The prune has an indigestible stone. Children unwarned of this have been known to choke with fatal result. Obviously, neither are prisms good to swallow. But it needs a mere ray of sunshine to teach a child the true use of a prism. And long after the prune is digested and forgotten the prism will keep him happy and wondering, while his fancy grows.
More fancy, more poetry, more food for imagination: that is what children need. Every day the need becomes more apparent. Magazines, movingpictures, the average juvenile book, the talk of all about them,— everything tends to tether children’s thoughts to the world of Here-and-now and Hasto-be, the world we know with our five senses. But shall they therefore lose their rightful inheritance in that other realm of loveliness, — the world of Yesterday-and-To-morrow, of Faraway, of May-be? This realm is intended to be loaned them indefinitely, prefigured in the ‘glory and the gleam’ of the rainbow-prism.
It is not dangerous to encourage fancy; it is not disingenuous to create illusion. Such has ever been the function of art and imagination, which need and make no apology for themselves.

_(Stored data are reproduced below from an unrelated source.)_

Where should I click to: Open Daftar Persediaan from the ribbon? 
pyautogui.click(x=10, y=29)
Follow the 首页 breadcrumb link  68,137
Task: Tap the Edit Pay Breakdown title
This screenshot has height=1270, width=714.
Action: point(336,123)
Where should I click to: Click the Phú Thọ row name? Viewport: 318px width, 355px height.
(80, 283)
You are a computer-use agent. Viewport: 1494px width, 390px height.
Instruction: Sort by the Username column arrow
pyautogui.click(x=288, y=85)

It is far easier to lose the blessed faculty for ‘believing three impossible things before breakfast,’ than that other faculty which enables one to see through a spiritless imitation of Santa Claus or find out what makes the wheels go round. But elders are almost universally elate when children begin to show precocious gleams of the latter instinct, while they are inclined to be dubious about the former. It is so easy to form habits of exaggeration, don’t you know! And children must be taught to distinguish truthfully between fact and all the other sort of thing. Good heavens! What so awful as untruth?
And yet in these days of super-revelation, who can dogmatize as to what ‘facts’ are, or disprove the thing which he has never happened to experience?
There is no tome requiring so frequent new, corrected, amended, appended editions in order to keep up to date as that standard reference book, ‘Who’s Who in Fact.’ Already the new edition of 1915 is in process of revision.
A molecule, which most scientists agree to be a fact, is much more hypothetic and fantastical than Robin Goodfellow, whom more will claim to be a mere fancy. A great many incontrovertible facts have been disproved in the course of time: but I never yet heard any one disprove the existence of the old-fashioned, orthodox fairy. A hard thing to do, and if done, — how terrible!
Nowadays, who dare say of almost any proposition, ‘ There can be no such thing ’; or of almost any theory, ‘It cannot be true’? Unexpected allies of Imagination, Science and Philosophy themselves are teaching us the value of those long-despised phrases, ‘May be,’ ‘Why not?’ ‘Who knows?’
The conscientious answer to many childish questionings, allowing space again for the whole blessed lost world of surmise and surprise and mystery, need be — in fact can be — no more positive than this.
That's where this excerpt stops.